• **Required action**: Each record that follows should be repeated exactly, minus any images.

Dataset entries:
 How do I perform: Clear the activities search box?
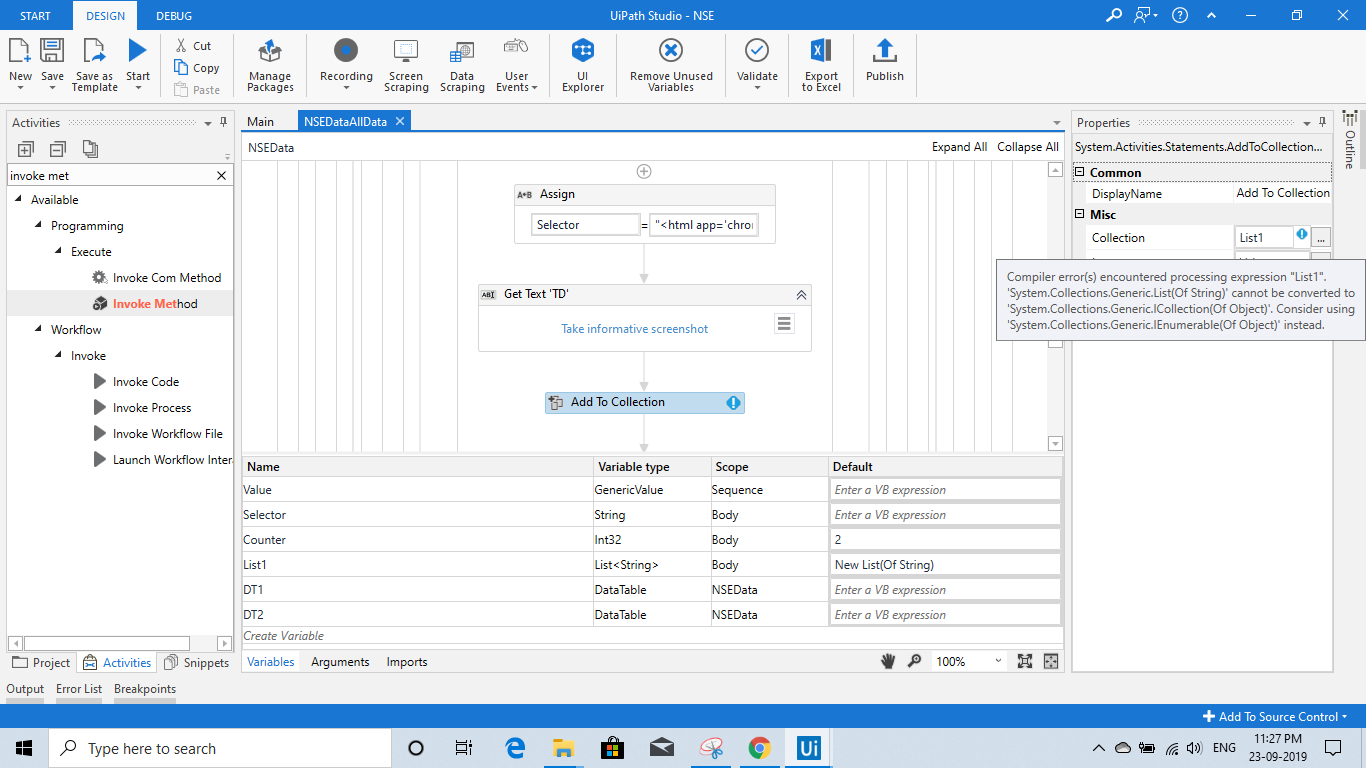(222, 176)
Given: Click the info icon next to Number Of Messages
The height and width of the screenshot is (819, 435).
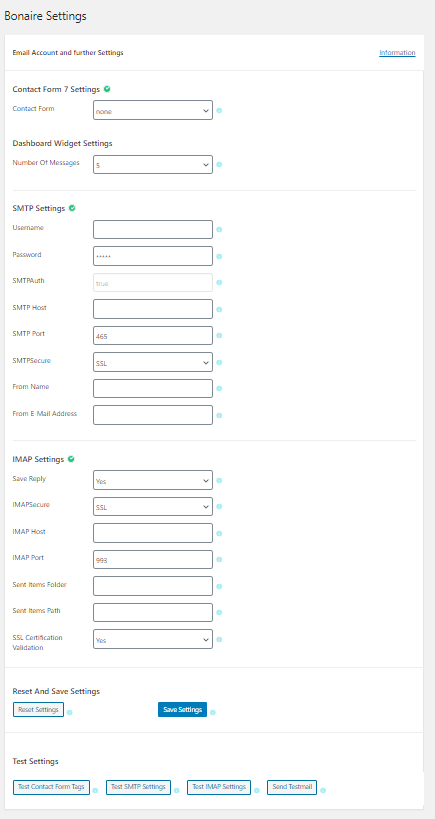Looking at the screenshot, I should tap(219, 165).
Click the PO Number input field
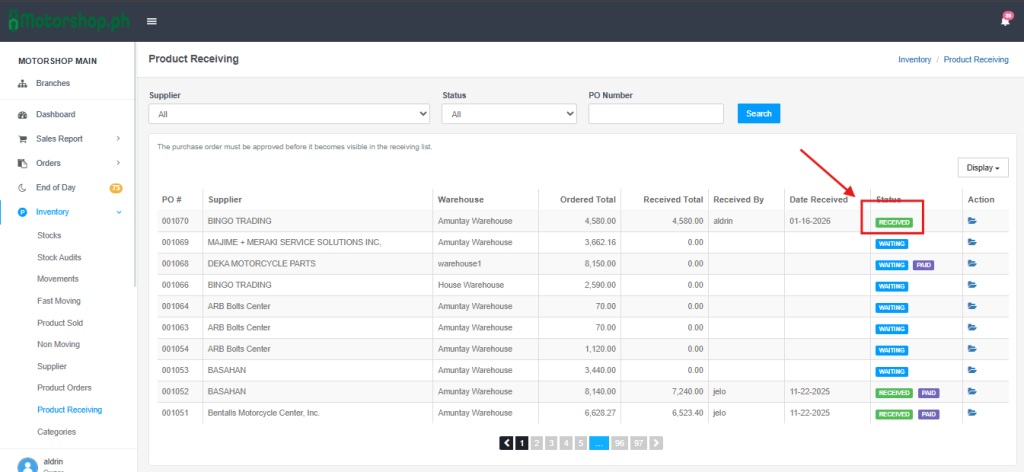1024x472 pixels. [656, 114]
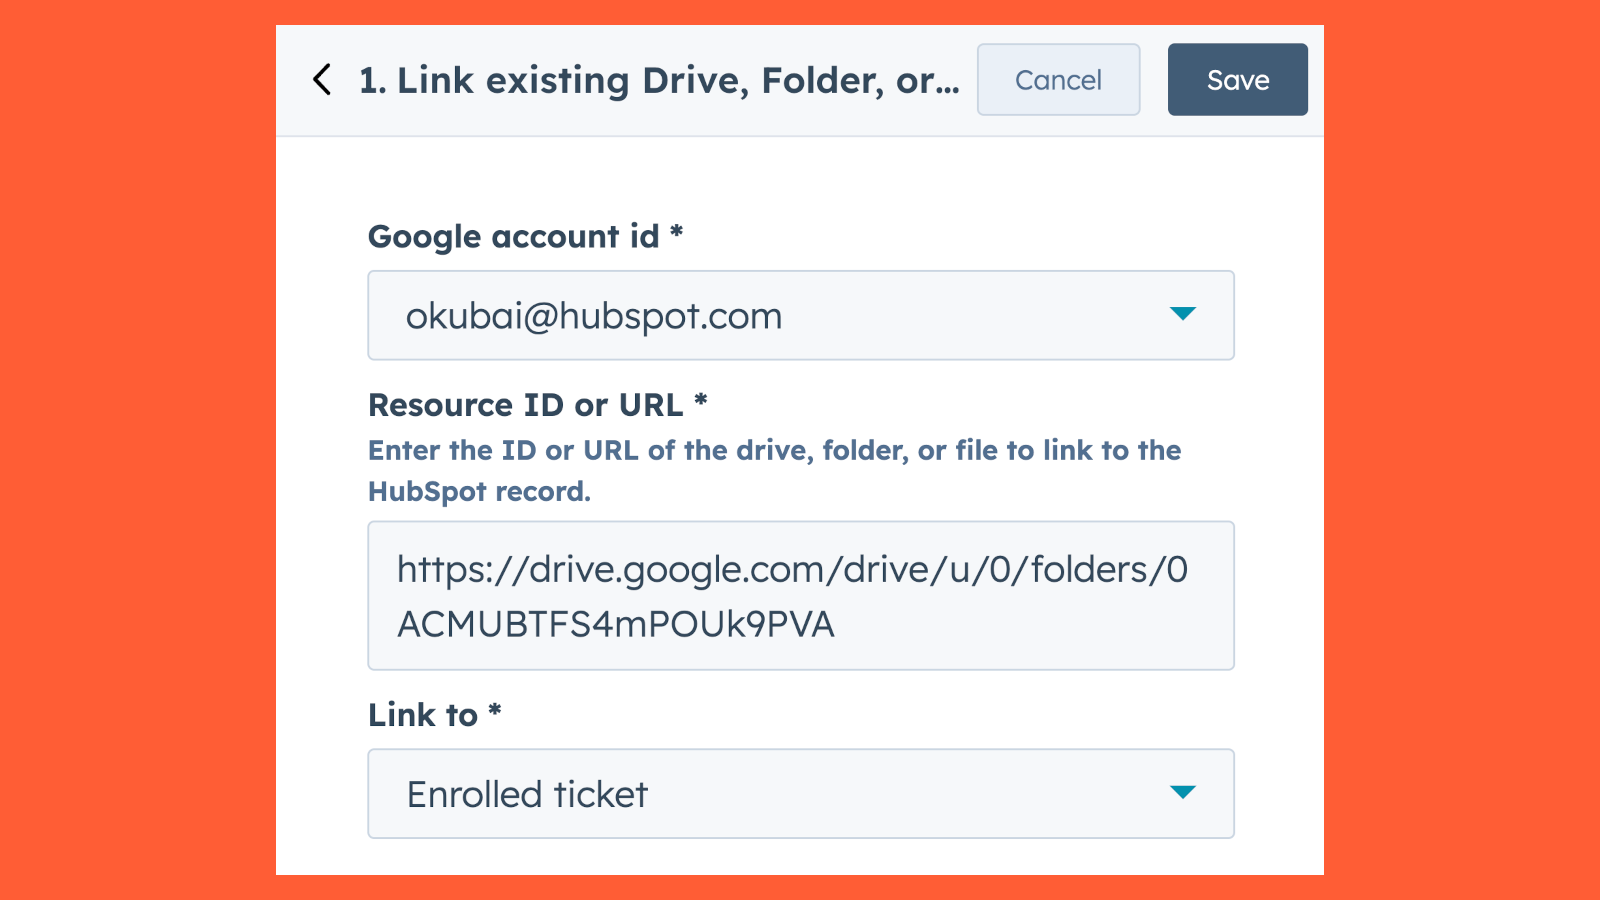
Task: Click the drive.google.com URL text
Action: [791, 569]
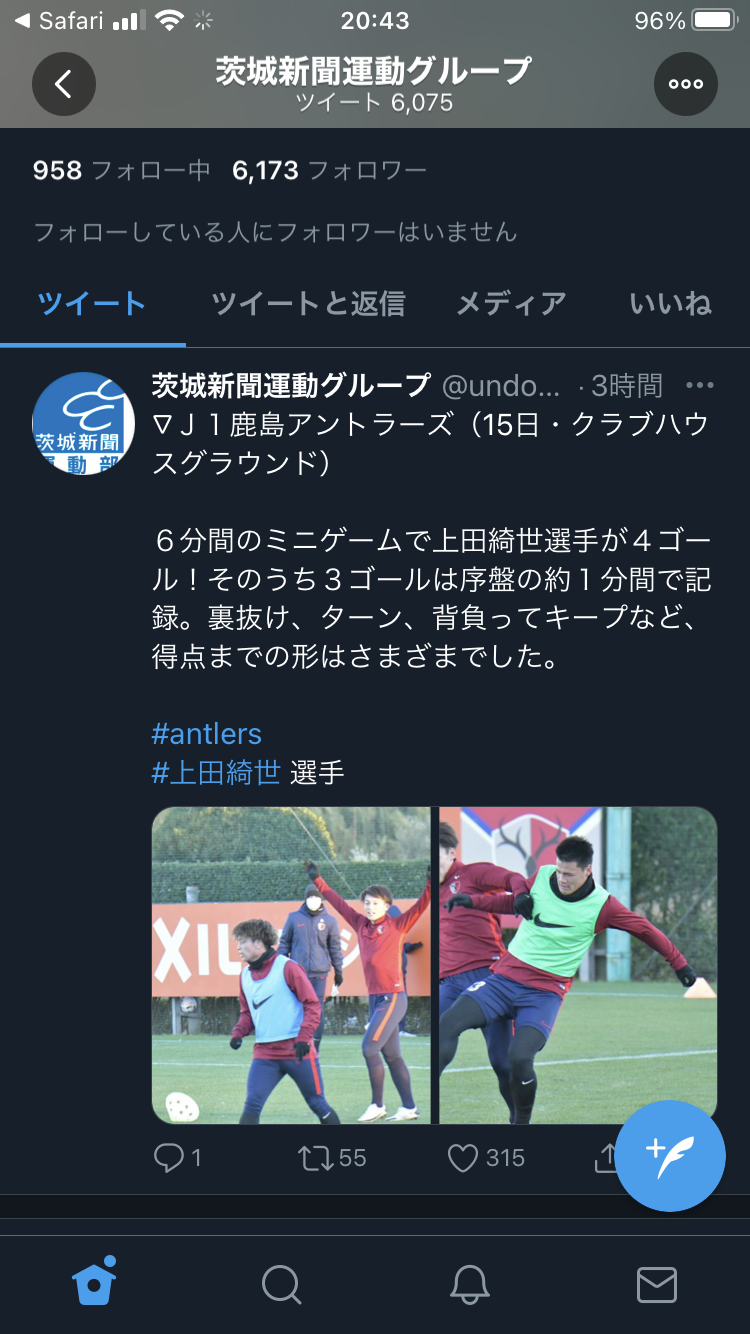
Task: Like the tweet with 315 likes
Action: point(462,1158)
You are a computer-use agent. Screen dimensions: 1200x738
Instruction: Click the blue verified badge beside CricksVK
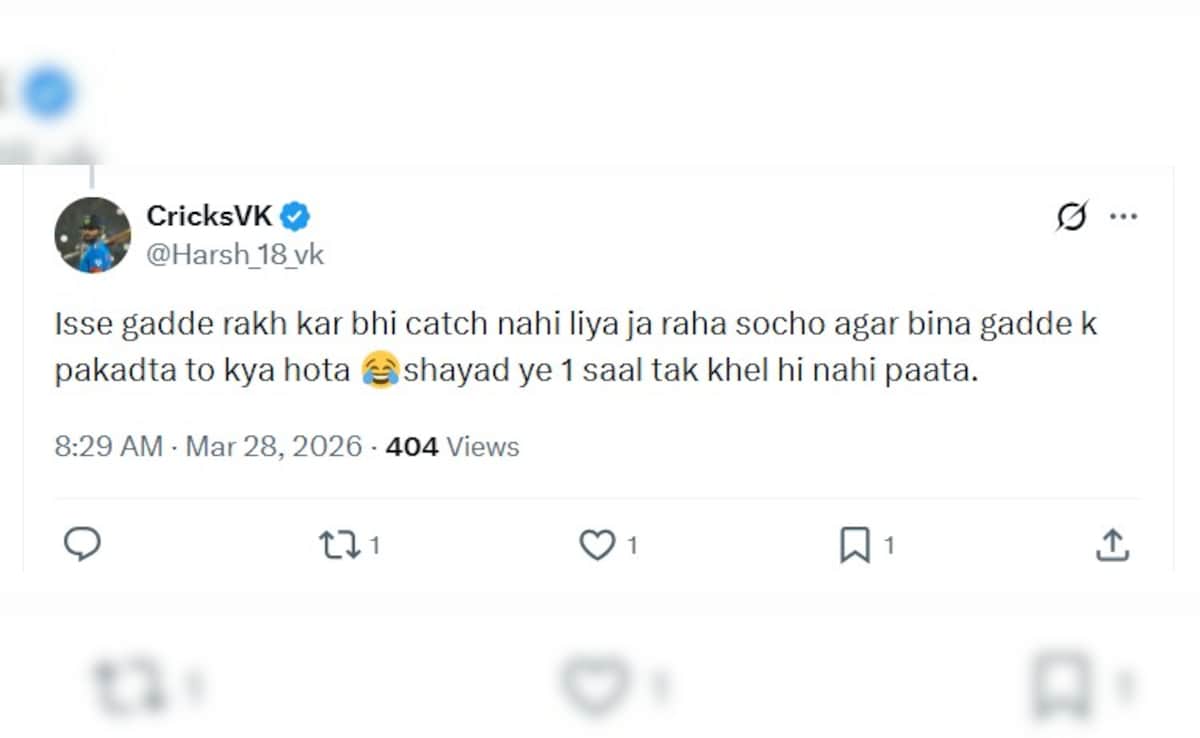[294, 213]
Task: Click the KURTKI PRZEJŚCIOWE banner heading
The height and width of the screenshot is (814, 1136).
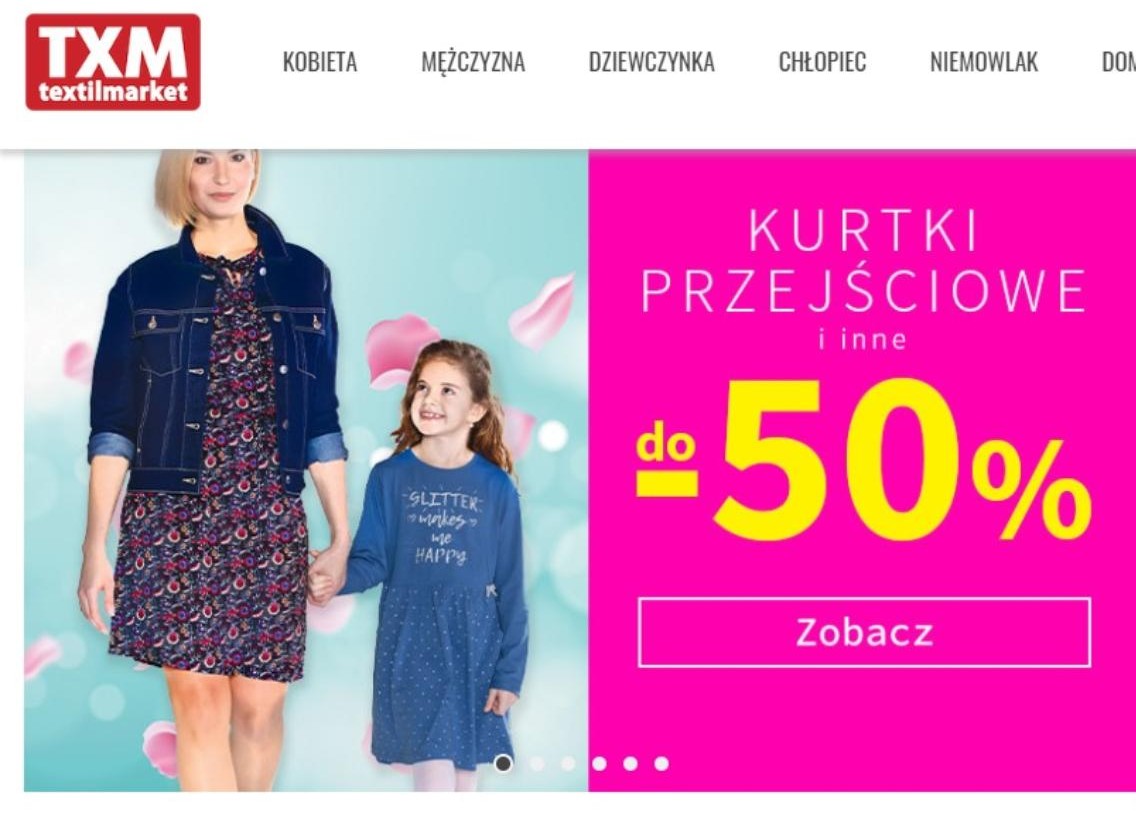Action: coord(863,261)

• **Solution to this exercise**:
 How do I perform: Clear the activities search box?
(222, 176)
Given: Click the info icon next to Number Of Messages
The height and width of the screenshot is (819, 435).
Looking at the screenshot, I should tap(219, 165).
Click the PO Number input field
1024x472 pixels. [656, 114]
Task: Click the drive.google.com URL text
Action: [791, 569]
Task: Like the tweet with 315 likes
Action: point(462,1158)
You are a computer-use agent. Screen dimensions: 1200x738
Instruction: Click the blue verified badge beside CricksVK
[294, 213]
Task: Click the KURTKI PRZEJŚCIOWE banner heading
The height and width of the screenshot is (814, 1136).
Action: coord(863,261)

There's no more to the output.